MIAMI -- Despite decades toiling as a Florida prosecutor and defense attorney, Yale Galanter has become "O.J.'s lawyer" and has parlayed that to become a frequent legal analyst for TV, newspapers and magazines.

But he's still a long way from the fame of the "Dream Team" that represented Simpson when he was acquitted in the 1994 slayings of his ex-wife, Nicole Brown Simpson, and her friend Ron Goldman. Johnnie Cochran, F. Lee Bailey and Robert Shapiro were all nationally known before being hired by Simpson.

Not so Galanter. He occasionally made TV appearances, but he was far from famous.

"Galanter is known as O.J.'s lawyer. And being his lawyer keeps Galanter extremely busy," said attorney David O. Markus, president of the Miami chapter of the Florida Association of Criminal Defense Lawyers.

Even before the current robbery and kidnapping accusations in Las Vegas, Galanter represented Simpson in Florida in a road rage incident; a ticket Simpson got for speeding a boat through a manatee zone; and accusations that he pirated satellite TV signals.

"He's a good-looking guy who likes to see himself in the paper," said Miami defense attorney Milton Hirsch, who has known Galanter for 25 years since both worked as Miami-Dade prosecutors. "He likes to associate himself with cases that get press attention, and the one client who has consistently provided that for him is O.J."

Yet Galanter insisted after O.J. Simpson's court appearance Wednesday in Las Vegas that he doesn't intend to try Simpson's case in the media.

"You don't fight for your client in front of a television camera," Galanter told a throng of reporters. "You fight for your client in front of a judge and jury, and that's what we're going to do."

Galanter, 50, has represented a wide range of criminal defendants, including those accused of being drug dealers, money launderers, white-collar fraudsters, robbers and burglars and telemarketing schemers. None has gotten the attention paid to Simpson

"He is one of the most affable clients I've ever had; and other than his interest in wanting to get his point of view across (in the media), he always listens to my advice," Galanter said.

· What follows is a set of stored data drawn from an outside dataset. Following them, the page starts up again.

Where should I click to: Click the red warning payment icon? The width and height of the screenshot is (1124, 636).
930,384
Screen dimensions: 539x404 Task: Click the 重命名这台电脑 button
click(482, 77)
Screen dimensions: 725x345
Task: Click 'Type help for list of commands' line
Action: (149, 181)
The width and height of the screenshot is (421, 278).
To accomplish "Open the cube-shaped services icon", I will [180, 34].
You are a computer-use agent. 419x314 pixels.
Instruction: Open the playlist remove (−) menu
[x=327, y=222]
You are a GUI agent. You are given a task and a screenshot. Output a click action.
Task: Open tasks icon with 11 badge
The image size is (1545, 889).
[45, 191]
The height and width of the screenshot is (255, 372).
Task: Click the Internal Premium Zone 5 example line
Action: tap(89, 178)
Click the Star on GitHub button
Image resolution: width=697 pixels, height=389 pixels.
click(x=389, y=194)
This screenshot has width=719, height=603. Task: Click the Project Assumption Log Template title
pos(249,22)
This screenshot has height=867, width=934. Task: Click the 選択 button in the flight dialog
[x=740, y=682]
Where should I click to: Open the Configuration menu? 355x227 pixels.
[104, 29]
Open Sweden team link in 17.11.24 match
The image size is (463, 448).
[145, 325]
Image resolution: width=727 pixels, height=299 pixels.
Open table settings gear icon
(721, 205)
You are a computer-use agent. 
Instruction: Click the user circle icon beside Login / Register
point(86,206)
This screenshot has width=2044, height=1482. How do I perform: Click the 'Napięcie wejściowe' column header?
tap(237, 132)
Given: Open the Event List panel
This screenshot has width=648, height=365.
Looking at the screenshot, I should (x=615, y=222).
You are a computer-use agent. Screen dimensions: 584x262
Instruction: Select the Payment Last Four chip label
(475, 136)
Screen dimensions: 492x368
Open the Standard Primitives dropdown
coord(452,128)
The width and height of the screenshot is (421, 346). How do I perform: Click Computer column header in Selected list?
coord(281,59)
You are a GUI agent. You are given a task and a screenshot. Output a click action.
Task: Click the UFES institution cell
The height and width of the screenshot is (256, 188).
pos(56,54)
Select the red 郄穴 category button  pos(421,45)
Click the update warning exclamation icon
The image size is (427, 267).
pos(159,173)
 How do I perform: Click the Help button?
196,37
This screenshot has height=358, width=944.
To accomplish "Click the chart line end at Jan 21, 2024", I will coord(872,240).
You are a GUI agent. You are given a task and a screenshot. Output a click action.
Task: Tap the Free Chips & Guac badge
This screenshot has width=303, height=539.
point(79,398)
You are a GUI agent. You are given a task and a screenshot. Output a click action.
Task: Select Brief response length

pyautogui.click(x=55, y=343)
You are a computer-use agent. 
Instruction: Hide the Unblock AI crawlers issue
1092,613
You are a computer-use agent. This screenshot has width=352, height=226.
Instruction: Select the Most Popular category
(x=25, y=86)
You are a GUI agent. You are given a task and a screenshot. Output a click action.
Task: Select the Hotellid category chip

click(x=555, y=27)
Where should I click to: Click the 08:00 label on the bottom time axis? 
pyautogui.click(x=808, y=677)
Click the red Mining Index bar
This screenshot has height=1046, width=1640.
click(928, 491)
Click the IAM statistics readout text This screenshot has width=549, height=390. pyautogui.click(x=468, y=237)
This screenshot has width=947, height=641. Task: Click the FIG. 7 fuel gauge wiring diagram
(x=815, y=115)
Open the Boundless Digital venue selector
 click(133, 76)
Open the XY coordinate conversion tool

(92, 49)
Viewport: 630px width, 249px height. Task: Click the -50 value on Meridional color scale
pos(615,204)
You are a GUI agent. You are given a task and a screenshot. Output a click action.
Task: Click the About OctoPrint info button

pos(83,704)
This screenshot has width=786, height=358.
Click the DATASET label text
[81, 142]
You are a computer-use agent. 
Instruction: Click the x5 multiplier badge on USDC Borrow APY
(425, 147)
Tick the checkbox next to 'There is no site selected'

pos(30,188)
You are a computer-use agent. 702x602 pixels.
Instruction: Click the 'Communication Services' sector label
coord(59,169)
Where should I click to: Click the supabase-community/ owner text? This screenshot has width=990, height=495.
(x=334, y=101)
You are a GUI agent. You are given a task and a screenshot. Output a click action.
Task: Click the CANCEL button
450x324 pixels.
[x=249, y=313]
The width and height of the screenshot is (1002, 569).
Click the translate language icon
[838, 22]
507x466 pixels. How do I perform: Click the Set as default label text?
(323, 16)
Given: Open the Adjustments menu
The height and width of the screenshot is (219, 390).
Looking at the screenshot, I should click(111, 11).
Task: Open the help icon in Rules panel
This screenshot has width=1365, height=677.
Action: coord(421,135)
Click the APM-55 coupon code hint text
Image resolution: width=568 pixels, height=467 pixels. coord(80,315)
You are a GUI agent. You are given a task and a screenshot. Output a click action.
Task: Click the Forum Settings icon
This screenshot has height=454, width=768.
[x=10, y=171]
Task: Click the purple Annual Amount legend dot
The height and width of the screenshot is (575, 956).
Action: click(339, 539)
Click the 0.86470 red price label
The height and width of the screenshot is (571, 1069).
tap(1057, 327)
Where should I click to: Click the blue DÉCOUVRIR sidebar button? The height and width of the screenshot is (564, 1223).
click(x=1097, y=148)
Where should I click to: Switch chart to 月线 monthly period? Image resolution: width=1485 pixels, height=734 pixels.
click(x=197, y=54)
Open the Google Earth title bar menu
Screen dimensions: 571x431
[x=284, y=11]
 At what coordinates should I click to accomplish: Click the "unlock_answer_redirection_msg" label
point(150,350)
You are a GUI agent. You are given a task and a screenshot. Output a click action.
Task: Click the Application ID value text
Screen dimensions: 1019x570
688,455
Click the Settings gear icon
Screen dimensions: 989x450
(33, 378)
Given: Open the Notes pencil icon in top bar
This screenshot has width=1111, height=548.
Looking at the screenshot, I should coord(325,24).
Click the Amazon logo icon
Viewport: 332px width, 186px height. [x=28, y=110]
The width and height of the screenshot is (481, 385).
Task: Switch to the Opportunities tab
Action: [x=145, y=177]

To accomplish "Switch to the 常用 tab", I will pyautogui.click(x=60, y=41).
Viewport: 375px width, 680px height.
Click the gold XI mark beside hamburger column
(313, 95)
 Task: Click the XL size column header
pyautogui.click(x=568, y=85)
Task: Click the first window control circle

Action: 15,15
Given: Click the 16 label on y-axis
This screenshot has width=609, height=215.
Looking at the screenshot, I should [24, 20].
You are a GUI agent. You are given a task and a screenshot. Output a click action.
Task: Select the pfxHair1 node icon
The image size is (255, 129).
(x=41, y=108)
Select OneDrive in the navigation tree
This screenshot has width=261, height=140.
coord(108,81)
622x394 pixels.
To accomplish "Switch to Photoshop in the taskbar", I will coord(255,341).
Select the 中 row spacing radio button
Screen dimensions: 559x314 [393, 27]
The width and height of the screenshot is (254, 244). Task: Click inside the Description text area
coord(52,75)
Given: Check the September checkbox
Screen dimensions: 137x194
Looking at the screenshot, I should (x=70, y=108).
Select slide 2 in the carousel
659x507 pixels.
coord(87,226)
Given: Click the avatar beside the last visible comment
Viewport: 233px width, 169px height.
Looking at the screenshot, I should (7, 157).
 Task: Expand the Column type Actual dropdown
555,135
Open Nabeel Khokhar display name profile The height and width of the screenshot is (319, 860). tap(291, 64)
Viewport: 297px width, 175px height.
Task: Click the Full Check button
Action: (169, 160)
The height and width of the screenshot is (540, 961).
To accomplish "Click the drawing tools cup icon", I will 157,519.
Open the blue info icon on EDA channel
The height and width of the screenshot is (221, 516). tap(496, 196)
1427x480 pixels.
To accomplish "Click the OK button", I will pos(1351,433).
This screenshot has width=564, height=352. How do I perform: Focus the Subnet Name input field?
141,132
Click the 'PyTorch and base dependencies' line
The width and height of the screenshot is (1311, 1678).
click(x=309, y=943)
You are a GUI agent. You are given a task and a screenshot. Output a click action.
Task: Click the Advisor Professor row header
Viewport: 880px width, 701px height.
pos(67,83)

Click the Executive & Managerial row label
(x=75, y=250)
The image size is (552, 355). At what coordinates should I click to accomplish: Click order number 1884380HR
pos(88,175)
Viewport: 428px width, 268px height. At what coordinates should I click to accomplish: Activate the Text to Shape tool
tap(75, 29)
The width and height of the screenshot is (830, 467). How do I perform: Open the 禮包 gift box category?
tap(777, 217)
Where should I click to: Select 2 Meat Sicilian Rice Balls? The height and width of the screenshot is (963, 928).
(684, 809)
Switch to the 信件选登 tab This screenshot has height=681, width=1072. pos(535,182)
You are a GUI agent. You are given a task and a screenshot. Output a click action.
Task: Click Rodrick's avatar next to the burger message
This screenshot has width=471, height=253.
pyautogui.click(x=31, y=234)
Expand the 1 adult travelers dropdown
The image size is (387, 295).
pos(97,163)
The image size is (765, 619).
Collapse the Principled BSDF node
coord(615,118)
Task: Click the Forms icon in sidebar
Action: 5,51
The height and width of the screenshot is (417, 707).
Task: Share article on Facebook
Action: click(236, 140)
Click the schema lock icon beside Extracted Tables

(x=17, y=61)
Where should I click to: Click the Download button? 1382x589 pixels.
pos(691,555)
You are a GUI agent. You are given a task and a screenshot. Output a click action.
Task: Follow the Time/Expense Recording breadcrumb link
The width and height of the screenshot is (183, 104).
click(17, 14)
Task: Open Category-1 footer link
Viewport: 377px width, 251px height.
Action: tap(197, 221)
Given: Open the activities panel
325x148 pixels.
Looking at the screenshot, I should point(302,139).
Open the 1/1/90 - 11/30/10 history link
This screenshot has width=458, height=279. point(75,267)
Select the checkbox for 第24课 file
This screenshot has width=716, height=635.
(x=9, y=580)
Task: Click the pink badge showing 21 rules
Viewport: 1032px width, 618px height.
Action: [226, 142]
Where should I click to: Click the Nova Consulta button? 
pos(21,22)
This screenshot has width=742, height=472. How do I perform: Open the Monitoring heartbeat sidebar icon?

A graduate of the University of Miami and Nova Southeastern University's law school, Galanter spent much of his early career at the Miami-Dade State Attorney's office prosecuting local criminals.

Hirsch said Galanter made clear early on that he preferred the rough-and-tumble of the courtroom to the loftier perches of theoretical law and legal research.

"He does mostly the shoot-'em-up, beat-'em-up type of cases," Hirsch said. "It's more about being a terrier in the courtroom."

Galanter, who moved to Florida from Pennsylvania to go to college, heads a firm of seven lawyers and acknowledges that Simpson changed his life.